All of those changes we were obliged to make during the pandemic—those steps toward better accessibility—didn’t just benefit the disabled. Telework options can help folks who live in sick, disabled bodies as well as caregivers who might need to stay home with a sick child or parent at a moment’s notice. A ramp is necessary for someone using a mobility aid, and also for a parent pushing a stroller, or a biker. A sign language interpreter means that Deaf folks can participate in an event and detracts nothing from the participation of hearing folks. This concept is Universal Design, and it shows that if we consider more people in all aspects of society—rather than only the non-disabled—everyone will benefit.

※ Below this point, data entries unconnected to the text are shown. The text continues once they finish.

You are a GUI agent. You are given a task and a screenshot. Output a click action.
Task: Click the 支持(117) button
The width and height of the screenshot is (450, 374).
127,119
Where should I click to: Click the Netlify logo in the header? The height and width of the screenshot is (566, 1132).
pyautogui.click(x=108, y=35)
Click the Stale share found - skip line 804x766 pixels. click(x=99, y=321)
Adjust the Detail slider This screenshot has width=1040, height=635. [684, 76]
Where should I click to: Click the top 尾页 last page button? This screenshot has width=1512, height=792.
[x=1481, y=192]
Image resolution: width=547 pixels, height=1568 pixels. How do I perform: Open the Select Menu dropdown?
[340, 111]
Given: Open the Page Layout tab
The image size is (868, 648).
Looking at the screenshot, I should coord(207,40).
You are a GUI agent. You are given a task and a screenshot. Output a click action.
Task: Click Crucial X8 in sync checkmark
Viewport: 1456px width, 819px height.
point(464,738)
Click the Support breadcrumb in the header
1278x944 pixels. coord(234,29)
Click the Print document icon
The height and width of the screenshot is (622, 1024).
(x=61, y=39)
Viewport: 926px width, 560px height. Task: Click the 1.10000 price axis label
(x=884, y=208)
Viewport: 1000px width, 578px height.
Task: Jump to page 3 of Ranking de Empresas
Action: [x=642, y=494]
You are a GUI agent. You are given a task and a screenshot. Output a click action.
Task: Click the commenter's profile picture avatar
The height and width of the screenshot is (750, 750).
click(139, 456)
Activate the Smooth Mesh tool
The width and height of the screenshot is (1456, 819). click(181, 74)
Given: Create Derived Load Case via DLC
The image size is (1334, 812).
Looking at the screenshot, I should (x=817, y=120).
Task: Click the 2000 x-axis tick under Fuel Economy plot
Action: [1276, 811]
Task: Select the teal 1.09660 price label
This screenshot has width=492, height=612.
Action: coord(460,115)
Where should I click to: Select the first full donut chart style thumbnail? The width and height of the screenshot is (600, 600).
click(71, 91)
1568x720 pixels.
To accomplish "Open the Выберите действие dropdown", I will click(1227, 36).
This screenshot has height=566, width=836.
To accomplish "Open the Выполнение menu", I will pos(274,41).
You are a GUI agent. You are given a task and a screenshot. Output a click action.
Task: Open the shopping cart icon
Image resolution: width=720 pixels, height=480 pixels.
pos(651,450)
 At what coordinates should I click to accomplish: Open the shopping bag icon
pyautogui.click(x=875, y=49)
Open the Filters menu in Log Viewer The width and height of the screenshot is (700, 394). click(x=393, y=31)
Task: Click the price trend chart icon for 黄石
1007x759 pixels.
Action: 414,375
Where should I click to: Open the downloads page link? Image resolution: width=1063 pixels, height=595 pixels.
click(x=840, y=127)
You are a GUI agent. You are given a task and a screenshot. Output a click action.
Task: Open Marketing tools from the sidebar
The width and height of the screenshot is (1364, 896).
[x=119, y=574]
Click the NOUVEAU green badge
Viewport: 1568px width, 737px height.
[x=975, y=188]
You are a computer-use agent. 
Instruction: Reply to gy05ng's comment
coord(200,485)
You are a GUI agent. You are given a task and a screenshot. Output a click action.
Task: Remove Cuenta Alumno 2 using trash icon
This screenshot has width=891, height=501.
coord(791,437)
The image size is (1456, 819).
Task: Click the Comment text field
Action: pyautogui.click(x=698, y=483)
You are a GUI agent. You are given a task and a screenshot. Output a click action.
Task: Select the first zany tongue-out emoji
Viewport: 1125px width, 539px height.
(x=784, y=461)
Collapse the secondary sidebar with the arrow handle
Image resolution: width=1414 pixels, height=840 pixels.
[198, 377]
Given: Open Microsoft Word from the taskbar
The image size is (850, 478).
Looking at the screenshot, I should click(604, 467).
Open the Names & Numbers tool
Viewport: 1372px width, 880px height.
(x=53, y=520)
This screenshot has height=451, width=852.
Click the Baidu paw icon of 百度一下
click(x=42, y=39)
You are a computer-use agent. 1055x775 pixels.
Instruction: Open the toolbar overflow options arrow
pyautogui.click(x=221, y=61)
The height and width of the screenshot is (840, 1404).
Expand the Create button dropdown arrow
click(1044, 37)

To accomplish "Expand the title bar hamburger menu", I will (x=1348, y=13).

The UW Librarians and Press deserve a fair union contract, and sooner rather than later, UW! And while you’re at it, it’s time to reassess how this campus, community, and broader society approaches accessibility. Let’s take that forward momentum into a more equitable and accessible world. I deserved to be part of the group that day during our strike. My fellow disabled folks deserve to be included, seen, heard, acknowledged, and respected. All the time, in every way. We have taken the road less traveled, the back-alley entrance, the side hallway, the ramp by the dumpsters, and we grow weary of being an afterthought. Our well-being and value cannot be summed up by a checklist of requirements—requirements which often do not consider the functionality of a space, an object, or an event. We’re done waiting. It’s time now for libraries, universities, and the whole world to put the disabled community and accessibility first. Imagine what an inclusive and supportive world that would be for everyone.
Author update: we DID get our contract by the time this was published!